◆ **EXTRACTED DATA**
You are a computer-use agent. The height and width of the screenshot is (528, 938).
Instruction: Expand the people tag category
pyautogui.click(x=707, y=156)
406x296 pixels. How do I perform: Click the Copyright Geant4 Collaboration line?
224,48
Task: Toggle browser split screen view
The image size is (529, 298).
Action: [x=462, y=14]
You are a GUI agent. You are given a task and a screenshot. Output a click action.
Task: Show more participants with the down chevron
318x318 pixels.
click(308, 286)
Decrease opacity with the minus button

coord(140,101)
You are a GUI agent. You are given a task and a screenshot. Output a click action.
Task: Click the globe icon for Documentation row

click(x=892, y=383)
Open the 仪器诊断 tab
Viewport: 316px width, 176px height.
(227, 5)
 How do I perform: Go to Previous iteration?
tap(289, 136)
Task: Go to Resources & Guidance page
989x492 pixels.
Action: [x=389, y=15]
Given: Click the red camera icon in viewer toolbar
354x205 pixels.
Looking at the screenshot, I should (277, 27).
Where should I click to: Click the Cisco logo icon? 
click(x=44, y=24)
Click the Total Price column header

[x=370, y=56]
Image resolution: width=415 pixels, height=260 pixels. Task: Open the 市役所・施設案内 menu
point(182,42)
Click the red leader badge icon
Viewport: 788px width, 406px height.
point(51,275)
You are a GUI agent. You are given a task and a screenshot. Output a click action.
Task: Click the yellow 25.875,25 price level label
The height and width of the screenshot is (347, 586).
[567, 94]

◆ **EXERCISE**
Copy every record precisely, omitting nothing.

◆ **SOLUTION TO THIS TASK**
You are a computer-use agent. The height and width of the screenshot is (528, 938).
Instruction: Expand the people tag category
pyautogui.click(x=707, y=156)
406x296 pixels. How do I perform: Click the Copyright Geant4 Collaboration line?
224,48
Task: Toggle browser split screen view
The image size is (529, 298).
Action: [x=462, y=14]
You are a GUI agent. You are given a task and a screenshot. Output a click action.
Task: Show more participants with the down chevron
318x318 pixels.
click(308, 286)
Decrease opacity with the minus button

coord(140,101)
You are a GUI agent. You are given a task and a screenshot. Output a click action.
Task: Click the globe icon for Documentation row

click(x=892, y=383)
Open the 仪器诊断 tab
Viewport: 316px width, 176px height.
(227, 5)
 How do I perform: Go to Previous iteration?
tap(289, 136)
Task: Go to Resources & Guidance page
989x492 pixels.
Action: [x=389, y=15]
Given: Click the red camera icon in viewer toolbar
354x205 pixels.
Looking at the screenshot, I should (277, 27).
Where should I click to: Click the Cisco logo icon? 
click(x=44, y=24)
Click the Total Price column header

[x=370, y=56]
Image resolution: width=415 pixels, height=260 pixels. Task: Open the 市役所・施設案内 menu
point(182,42)
Click the red leader badge icon
Viewport: 788px width, 406px height.
point(51,275)
You are a GUI agent. You are given a task and a screenshot. Output a click action.
Task: Click the yellow 25.875,25 price level label
The height and width of the screenshot is (347, 586).
[567, 94]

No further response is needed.